**WHAT TO PRODUCE:** For each line in the data below that has the word "computer", copy that line.

[Stored items]
# # # # #

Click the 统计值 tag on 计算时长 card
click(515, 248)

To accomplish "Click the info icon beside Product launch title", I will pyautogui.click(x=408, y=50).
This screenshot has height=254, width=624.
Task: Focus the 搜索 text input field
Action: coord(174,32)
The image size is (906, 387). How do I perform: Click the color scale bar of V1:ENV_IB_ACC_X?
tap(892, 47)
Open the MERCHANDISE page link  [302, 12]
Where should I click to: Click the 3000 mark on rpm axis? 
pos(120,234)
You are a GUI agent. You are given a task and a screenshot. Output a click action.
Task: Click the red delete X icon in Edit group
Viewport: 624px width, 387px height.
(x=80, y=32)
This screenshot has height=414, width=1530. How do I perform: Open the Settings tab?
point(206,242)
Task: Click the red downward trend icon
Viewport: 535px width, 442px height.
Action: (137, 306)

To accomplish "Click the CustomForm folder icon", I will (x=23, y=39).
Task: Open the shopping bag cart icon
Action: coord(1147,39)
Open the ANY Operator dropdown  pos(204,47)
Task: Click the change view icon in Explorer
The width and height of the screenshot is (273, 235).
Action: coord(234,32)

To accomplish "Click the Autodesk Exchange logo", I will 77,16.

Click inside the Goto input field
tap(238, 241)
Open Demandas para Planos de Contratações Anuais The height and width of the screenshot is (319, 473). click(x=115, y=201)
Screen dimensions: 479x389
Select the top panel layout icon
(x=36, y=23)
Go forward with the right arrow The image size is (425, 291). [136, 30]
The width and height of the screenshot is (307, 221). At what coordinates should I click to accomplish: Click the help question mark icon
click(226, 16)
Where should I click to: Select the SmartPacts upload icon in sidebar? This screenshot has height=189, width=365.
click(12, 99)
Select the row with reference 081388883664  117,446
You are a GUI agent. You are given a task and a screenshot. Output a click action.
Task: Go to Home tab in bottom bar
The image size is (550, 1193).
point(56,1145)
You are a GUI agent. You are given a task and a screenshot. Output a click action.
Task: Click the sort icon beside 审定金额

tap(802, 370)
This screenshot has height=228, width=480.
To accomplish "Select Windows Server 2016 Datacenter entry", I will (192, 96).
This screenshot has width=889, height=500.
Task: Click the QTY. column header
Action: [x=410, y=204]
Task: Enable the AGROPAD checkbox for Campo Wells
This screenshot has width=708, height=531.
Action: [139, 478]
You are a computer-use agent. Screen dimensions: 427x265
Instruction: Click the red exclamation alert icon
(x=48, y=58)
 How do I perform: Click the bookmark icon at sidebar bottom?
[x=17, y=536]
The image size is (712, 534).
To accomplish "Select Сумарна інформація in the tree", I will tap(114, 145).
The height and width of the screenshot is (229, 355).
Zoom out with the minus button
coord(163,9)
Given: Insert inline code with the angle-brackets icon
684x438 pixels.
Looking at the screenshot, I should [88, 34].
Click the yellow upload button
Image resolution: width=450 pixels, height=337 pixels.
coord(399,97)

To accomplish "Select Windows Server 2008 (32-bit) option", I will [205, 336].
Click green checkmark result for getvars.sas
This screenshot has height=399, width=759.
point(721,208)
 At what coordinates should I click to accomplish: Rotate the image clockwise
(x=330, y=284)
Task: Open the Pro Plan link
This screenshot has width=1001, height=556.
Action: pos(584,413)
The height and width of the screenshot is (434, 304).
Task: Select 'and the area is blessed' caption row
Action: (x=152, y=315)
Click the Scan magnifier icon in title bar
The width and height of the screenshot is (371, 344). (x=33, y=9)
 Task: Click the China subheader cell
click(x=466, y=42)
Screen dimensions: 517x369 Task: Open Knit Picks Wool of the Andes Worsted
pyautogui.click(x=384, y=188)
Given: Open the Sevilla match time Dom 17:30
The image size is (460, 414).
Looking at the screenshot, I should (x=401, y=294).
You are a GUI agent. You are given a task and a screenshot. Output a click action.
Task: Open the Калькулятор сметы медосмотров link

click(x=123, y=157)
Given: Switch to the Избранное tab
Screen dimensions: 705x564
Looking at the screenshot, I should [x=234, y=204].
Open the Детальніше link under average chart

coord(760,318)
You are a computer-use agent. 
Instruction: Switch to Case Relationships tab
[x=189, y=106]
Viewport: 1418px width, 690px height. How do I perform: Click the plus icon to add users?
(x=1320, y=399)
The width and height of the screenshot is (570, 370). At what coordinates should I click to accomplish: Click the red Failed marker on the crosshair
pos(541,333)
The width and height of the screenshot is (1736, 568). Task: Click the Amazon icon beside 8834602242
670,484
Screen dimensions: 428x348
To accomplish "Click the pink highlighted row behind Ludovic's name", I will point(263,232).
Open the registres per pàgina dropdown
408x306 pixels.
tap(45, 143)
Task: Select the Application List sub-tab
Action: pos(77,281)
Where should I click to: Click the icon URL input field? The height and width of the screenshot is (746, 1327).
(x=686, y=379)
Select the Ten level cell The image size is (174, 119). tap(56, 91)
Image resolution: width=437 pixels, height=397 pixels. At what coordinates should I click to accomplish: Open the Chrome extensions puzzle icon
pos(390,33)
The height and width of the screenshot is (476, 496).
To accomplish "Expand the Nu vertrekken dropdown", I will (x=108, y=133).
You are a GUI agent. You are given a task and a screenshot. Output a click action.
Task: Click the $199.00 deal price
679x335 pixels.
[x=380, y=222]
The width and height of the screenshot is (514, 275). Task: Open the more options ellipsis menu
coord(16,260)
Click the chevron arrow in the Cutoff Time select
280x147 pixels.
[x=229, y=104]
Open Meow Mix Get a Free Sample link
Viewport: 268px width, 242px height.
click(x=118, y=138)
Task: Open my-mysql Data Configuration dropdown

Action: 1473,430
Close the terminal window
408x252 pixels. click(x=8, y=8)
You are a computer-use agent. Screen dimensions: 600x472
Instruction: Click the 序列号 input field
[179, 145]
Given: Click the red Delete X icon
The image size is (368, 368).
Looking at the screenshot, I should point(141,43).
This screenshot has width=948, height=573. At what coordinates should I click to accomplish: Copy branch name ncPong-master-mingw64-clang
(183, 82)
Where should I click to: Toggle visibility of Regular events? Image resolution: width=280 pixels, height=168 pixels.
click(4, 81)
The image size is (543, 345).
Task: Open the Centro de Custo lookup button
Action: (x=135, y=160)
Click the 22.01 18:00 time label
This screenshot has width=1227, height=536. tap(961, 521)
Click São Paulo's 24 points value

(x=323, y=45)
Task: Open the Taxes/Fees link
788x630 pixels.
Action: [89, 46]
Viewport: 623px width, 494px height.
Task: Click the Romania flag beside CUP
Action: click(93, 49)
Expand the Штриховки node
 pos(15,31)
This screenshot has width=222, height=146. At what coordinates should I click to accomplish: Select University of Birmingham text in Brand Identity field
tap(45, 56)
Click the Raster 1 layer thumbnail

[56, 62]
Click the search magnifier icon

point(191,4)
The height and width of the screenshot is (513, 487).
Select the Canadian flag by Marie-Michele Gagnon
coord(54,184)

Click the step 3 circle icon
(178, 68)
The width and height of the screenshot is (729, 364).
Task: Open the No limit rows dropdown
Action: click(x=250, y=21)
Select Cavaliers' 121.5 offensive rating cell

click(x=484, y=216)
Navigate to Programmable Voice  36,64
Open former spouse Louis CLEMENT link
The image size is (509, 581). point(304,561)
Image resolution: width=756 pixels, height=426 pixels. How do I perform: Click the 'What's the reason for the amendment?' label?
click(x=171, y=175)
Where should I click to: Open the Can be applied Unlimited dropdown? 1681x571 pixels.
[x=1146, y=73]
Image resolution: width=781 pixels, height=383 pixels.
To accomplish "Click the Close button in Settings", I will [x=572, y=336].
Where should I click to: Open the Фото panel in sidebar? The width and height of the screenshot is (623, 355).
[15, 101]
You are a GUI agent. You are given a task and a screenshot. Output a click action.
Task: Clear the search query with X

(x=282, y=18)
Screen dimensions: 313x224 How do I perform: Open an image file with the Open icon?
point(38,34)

# # # # #

**ANSWER SPACE:**
You are a computer-use agent. Screen dimensions: 427x265
You are a computer-use agent. 
You are a computer-use agent. Screen dimensions: 600x472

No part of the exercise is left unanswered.